- _Document text_:
■ ■ ■

[
https://issues.apache.org/jira/browse/IMPALA-7747?page=com.atlassian.jira.plugin.system.issuetabpanels:comment-tabpanel&focusedCommentId=16661109#comment-16661109
]
Paul Rogers commented on IMPALA-7747:
-------------------------------------
To summarize the proposed changes:
IMPALA-7655:
* Rewrite {{isnull()}} to use {{CASE}}. (Done)
* Rewrite {{coalesce()}} to use {{CASE}}. (Code done. See
* Rewrite {{if()}} to use {{CASE}}.
Additional changes:
* Rewrite {{ifnull()}} and {{nvl()}} to {{isnull()}}. (Done)
* Modify the {{decode()}} rewrite to use {{IS NOT DISTINCT}}. (Done.)
* Implement special handling for {{decode()}} in the builtins table, then move
code for rewrite out of {{CaseExpr}} and into {{SimplifyConditionalRules}}.
(Done.)
* Address IMPALA-7741 as this is needed to allow removing BE implementations of
functions while keeping the functions in the FE function registry. (Done.)
* Change handling of {{nvl2()}} and {{nullif()}} to perform the rewriting in
{{SimplifyConditionalRules}} rather than when creating the function expression.
And the simplifications suggested above.
* No tests exist to verify the rewrite of {{decode()}} into {{CASE}}. Add such
tests, including the use of the {{IS NOT DISTINCT}} operator as noted above.
(Done)
* Add tests for the additional simplifications described above. (Done)
Tasks will be grouped into separate JIRA tickets to keep each code review to a
manageable size.
> Review and modernize conditional function rewrites
> --------------------------------------------------
>
> Key: IMPALA-7747
> URL: https://issues.apache.org/jira/browse/IMPALA-7747
> Project: IMPALA
> Issue Type: Improvement
> Components: Frontend
> Affects Versions: Impala 3.0
> Reporter: Paul Rogers
> Assignee: Paul Rogers
> Priority: Major
>
> IMPALA-7655 asks to revisit the rewrite rules for several conditional
> functions. [~philip] suggested that the rewrite rules should apply to [all of
> them|https://impala.apache.org/docs/build3x/html/topics/impala_conditional_functions.html].
> To keep IMPALA-7655 focused, the larger review is presented here, along with
> suggested opportunities to modernize the front-end rewrite rules.
> This is the top-level task for the review tasks, each change is identified by
> a sub-task or linked task in order to keep each code review task small.
> h4. Overview
> The full set of conditional functions include:
> {noformat}
> if(boolean condition, type ifTrue, type ifFalseOrNull)
> ifnull(type a, type ifNull)
> isfalse(boolean)
> isnotfalse(boolean)
> isnottrue(boolean)
> isnull(type a, type ifNull)
> istrue(boolean)
> nonnullvalue(expression)
> nullif(expr1,expr2)
> nullifzero(numeric_expr)
> nullvalue(expression)

■ ■ ■

- _Record excerpts_:

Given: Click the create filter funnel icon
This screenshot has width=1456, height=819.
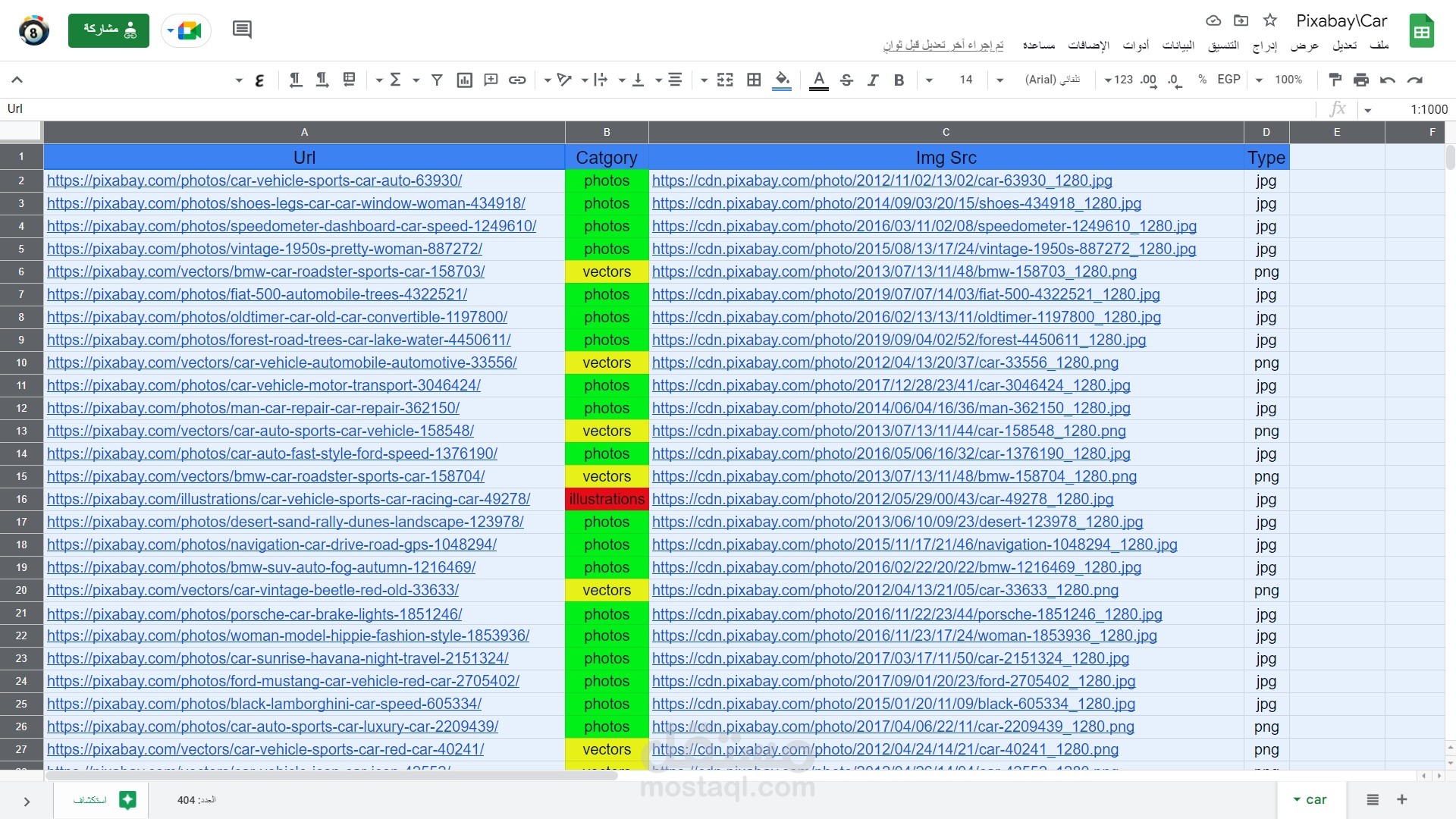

■ ■ ■

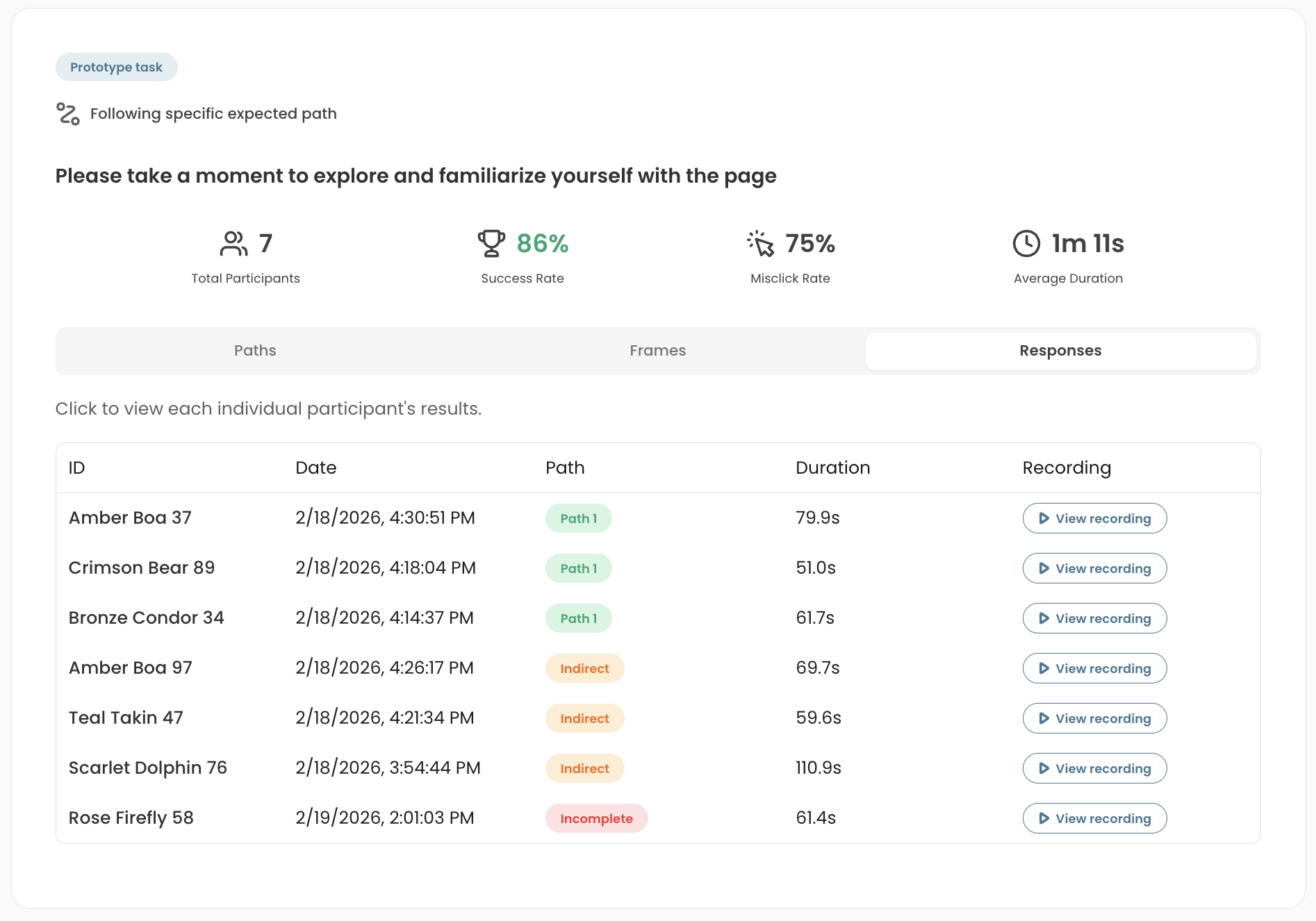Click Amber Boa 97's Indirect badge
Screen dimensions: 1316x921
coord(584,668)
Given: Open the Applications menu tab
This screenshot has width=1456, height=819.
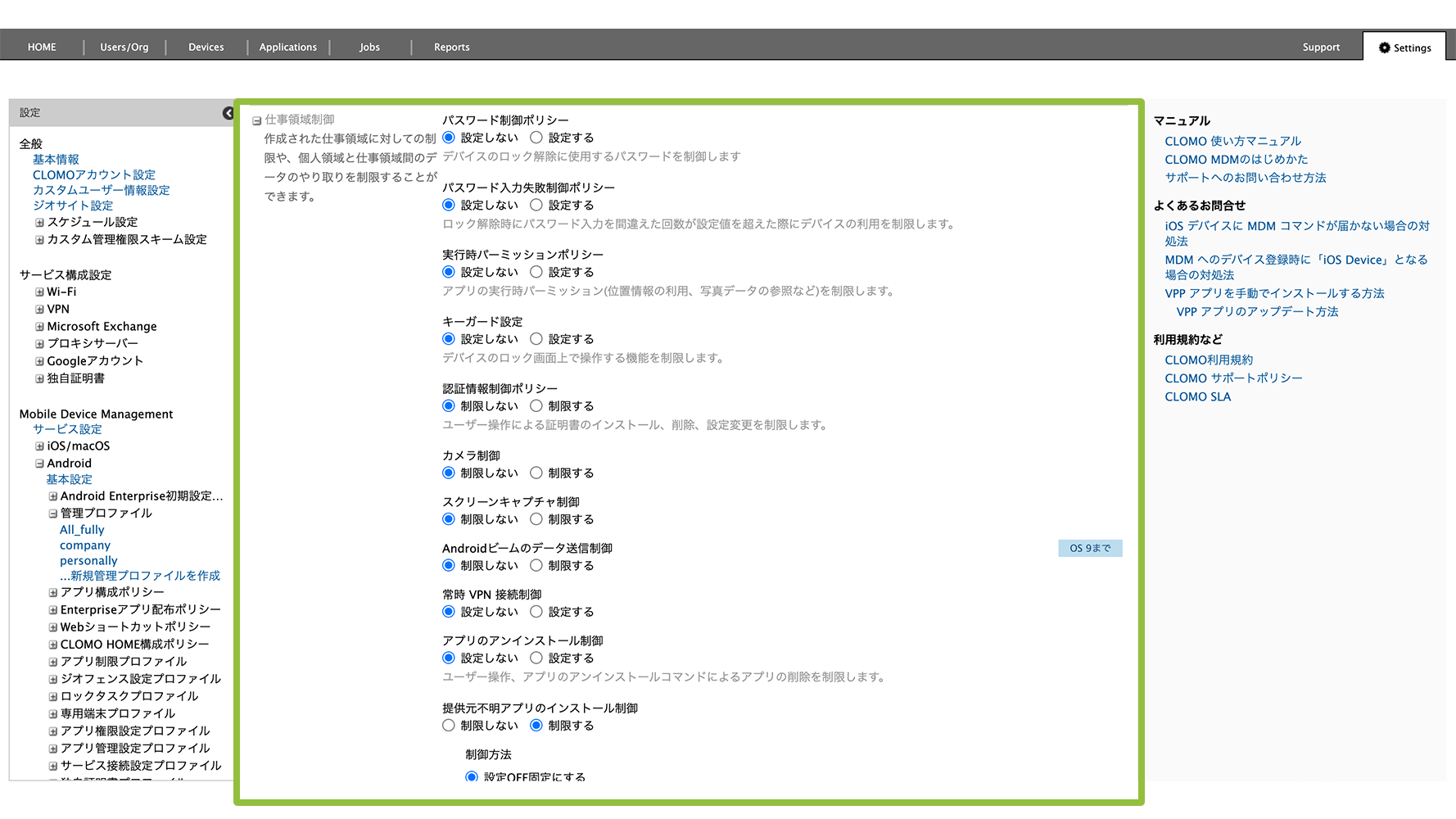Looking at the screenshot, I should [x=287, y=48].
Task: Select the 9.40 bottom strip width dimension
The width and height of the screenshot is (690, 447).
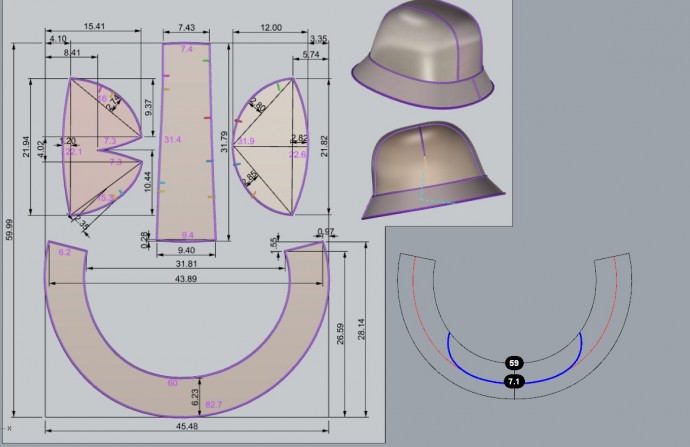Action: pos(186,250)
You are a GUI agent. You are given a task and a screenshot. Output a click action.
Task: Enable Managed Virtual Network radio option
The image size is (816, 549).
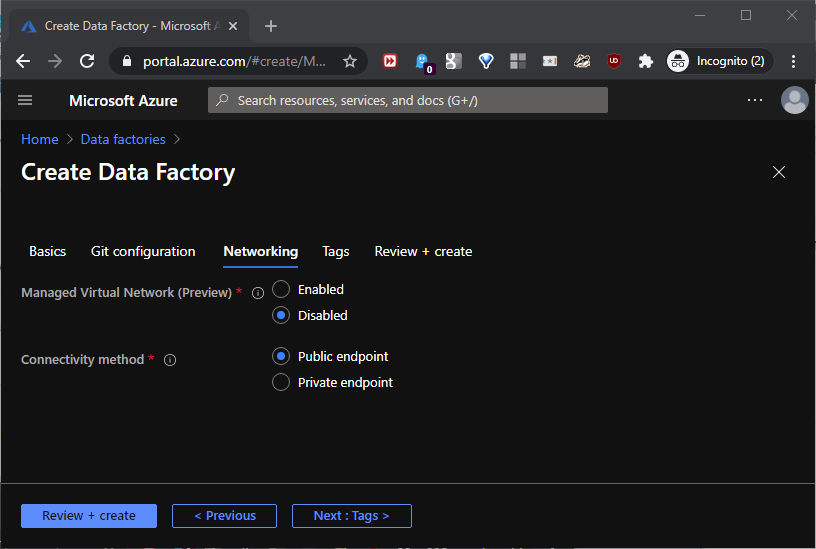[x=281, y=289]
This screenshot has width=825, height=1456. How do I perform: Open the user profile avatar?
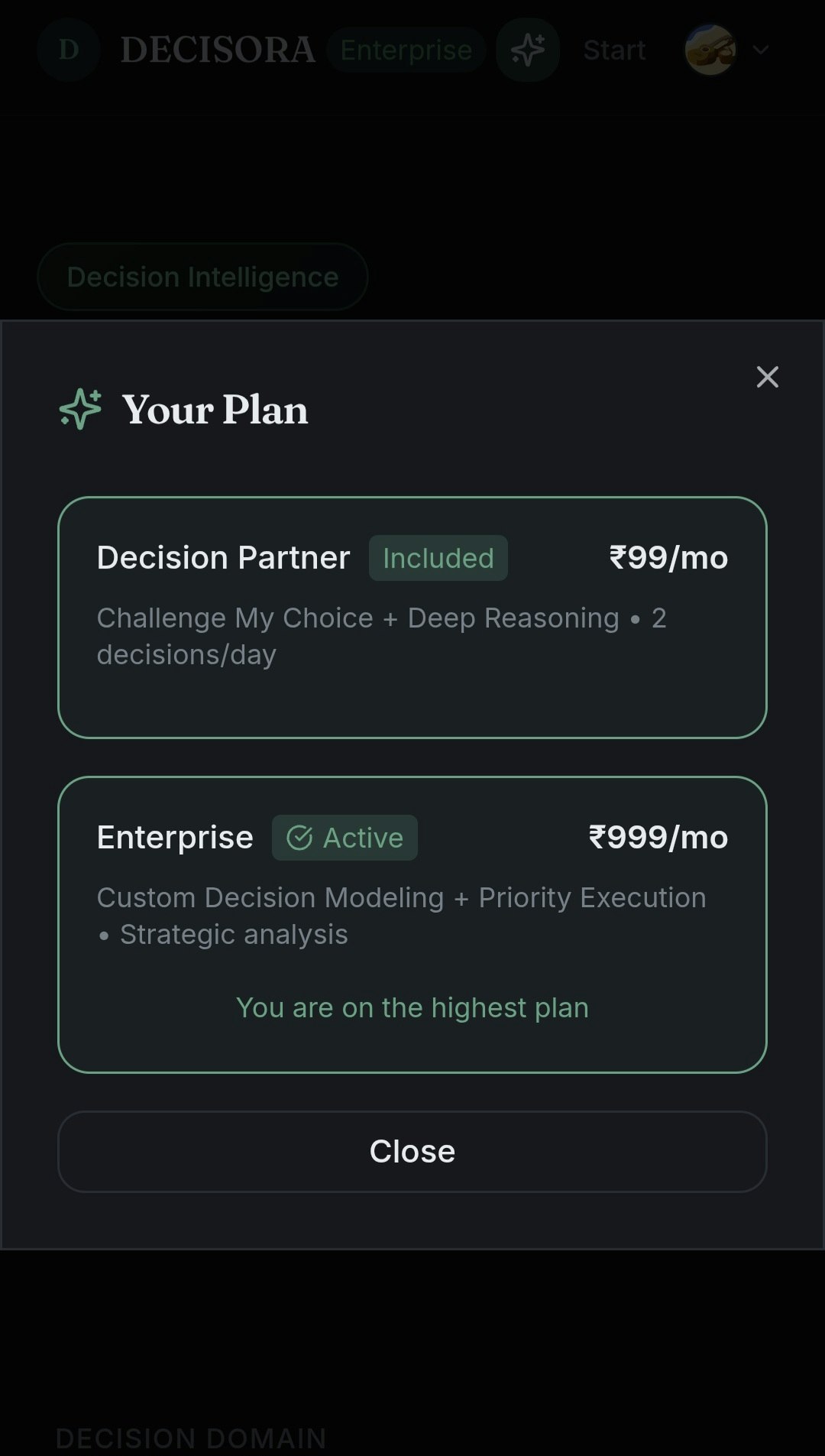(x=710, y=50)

■ ■ ■

- _What is asked_:
1. According to the Impala ticket text, why will the tasks be grouped into separate JIRA tickets?
2. Condense the paragraph in the Impala ticket text that begins "IMPALA-7655 asks to revisit" into a short bulleted list, keeping its main facts.
3. Extend the Impala ticket text, starting right after its last line.

- _Replies_:
1. To keep each code review to a manageable size.

2.
- IMPALA-7655 asks to revisit the rewrite rules for several conditional functions.
- The user philip suggested that the rewrite rules should apply to all of the conditional functions.
- To keep IMPALA-7655 focused, the larger review is presented in IMPALA-7747.
- The review also suggests opportunities to modernize the front-end rewrite rules.

3.
> nvl(type a, type ifNull)
> nvl2(type a, type ifNull, type ifNotNull)
> zeroifnull(numeric_expr)
> {noformat}
> Turns out conditionals are complex as substantial prior work has gone into
> optimizations. The FE has a number of transforms that affect specific
> conditional statements. The BE has additional transforms. To proceed, each
> operation must be tracked through the system one by one.
> The discussion below summarizes the state of each of the Impala conditional
> functions to identify the path needed to implement the requested changes, and
> to ensure that the changes don't impact other functionality. We also point
> out a few out-of-scope nice-to-haves as we go along.
> In general, all the action here is in just a few places:
> * {{sql-parser.cup}} in which syntax is reduced to parse nodes such as
> functions or operators. The parser unifies certain constructs such as {{<=>}}
> and {{IS NOT DISTINCT FROM}}.
> * {{FunctionCallExpr.createExpr()}} is given a function-like definition and
> converts some of them to other forms ({{decode()}}, {{nvl2(}}, {{nullif()}}.
> A nice-to-have would be to move this logic to
> {{SimplifyConditionalsRule.apply()}} so we have a uniform way of doing
> transforms.
> * {{SimplifyConditionalsRule}} does a great many transforms of various
> conditional rules. (We will add more for this task.)
> * {{impala_functions.py}} in the BE provides a mapping from remaining
> functions (those not optimized away above) to implementations. All functions
> listed here are cross-compiled into LLVM along with a generated wrapper
> function that binds the function to its set of arguments.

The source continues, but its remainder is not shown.